Acacias of Australia

Print Fact Sheet

Acacia leeuweniana Maslin

Common Name

Leeuwen’s Wattle




Restricted to the Pilbara region in north-western W.A. where known from only two sites, SW of Marble Bar and S of Port Hedland.


Shapely, obconic tree 4–8 (–14) m high, adolescent plants often with a conifer-like appearance. Bark ‘Minni Ritchi’, brownish red, a short, grey stocking at base of oldest stems. Branchlets not pendulous, brittle, glabrous. Phyllodes linear, ±straight, not especially rigid, flat (except terete on juvenile plants), (4–) 7–12 (–15) cm long, 1–2 (–2.5) mm wide, pungent or sub-pungent, glabrous or sometimes subglabrous, green to dull grey-green or sub-glaucous; very finely multistriate with nerves close together; gland 1, ±basal. Inflorescences simple, 2–6 per axil; peduncles 5–10 mm long, glabrous or ±sericeous; spikes 1–2 cm long (dry), subdense, light golden. Flowers 5-merous; calyx c. 1/2 length of corolla, shortly dissected into broadly triangular lobes. Pods broadly linear, flat, normally shallowly curved, 3–10 cm long, 6–8 mm wide, coriaceous-crustaceous to ±sub-woody, glabrous, resinous. Seeds longitudinal, oblong or sometimes oblong-elliptic, flattened, 7–11 mm long, brown tinged greyish; areole small, c. 1 mm long.

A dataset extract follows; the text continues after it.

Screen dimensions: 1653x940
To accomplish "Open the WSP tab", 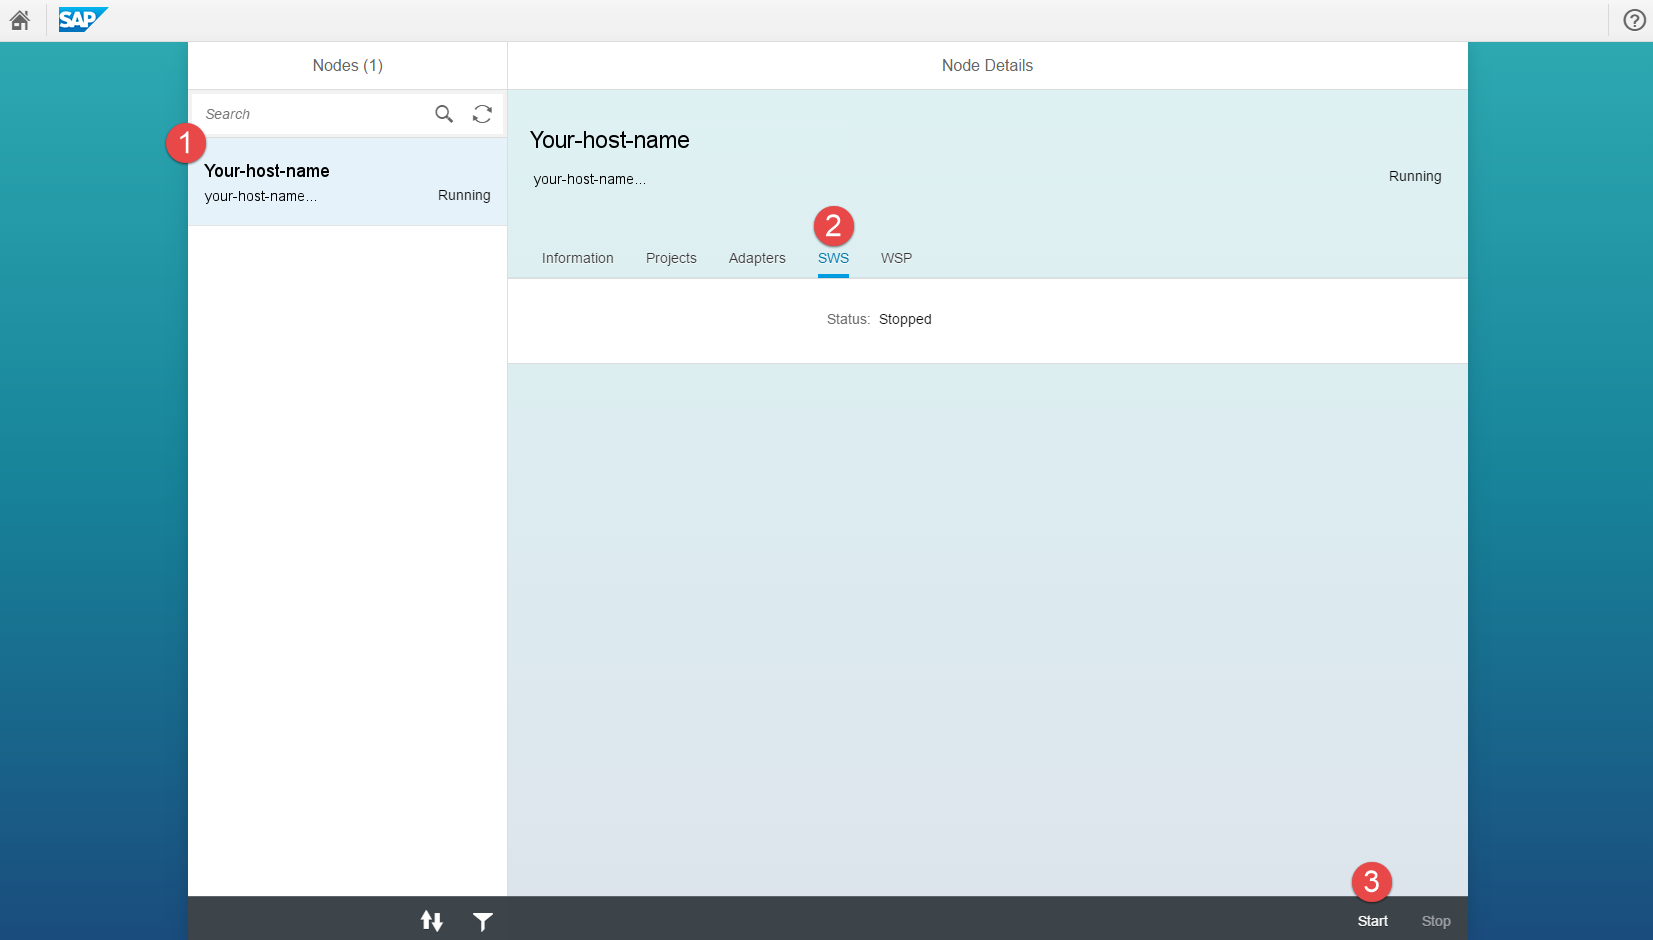I will pyautogui.click(x=896, y=258).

Flowers Apr., May and Oct., possibly in response to timing and intensity of rainfall.


Grows in skeletal soil on granite outcrops.


W.A.: SW of Marble Bar [precise localities withheld for conservation reasons], J.S.Beard 4627 (PERTH), B.R.Maslin 8490 (AD, CANB, DNA, PERTH) and L.Thomson LXT 1160 (PERTH); S of Port Hedland, B.R.Maslin 8492 (CANB, MEL, NSW, PERTH) and S.van Leeuwen 5247 (K, MEL, NSW, PERTH).


Most closely related to the widespread A. cyperophylla which comprises two varieties, with only one (var. omearana) occurring in the Pilbara region. Acacia cyperophylla differs from A. leeuweniana most readily in its normally terete phyllodes and habitat preference for growing along watercourses; var. omearana further distinguished by its pendulous branchlets and phyllodes, see B.R.Maslin, Nuytsia 18: 157 (2008) 157 for further discussion. More distantly related to A. rhodophloia which differs in its generally lower stature, shorter, broader phyllodes and narrower pods.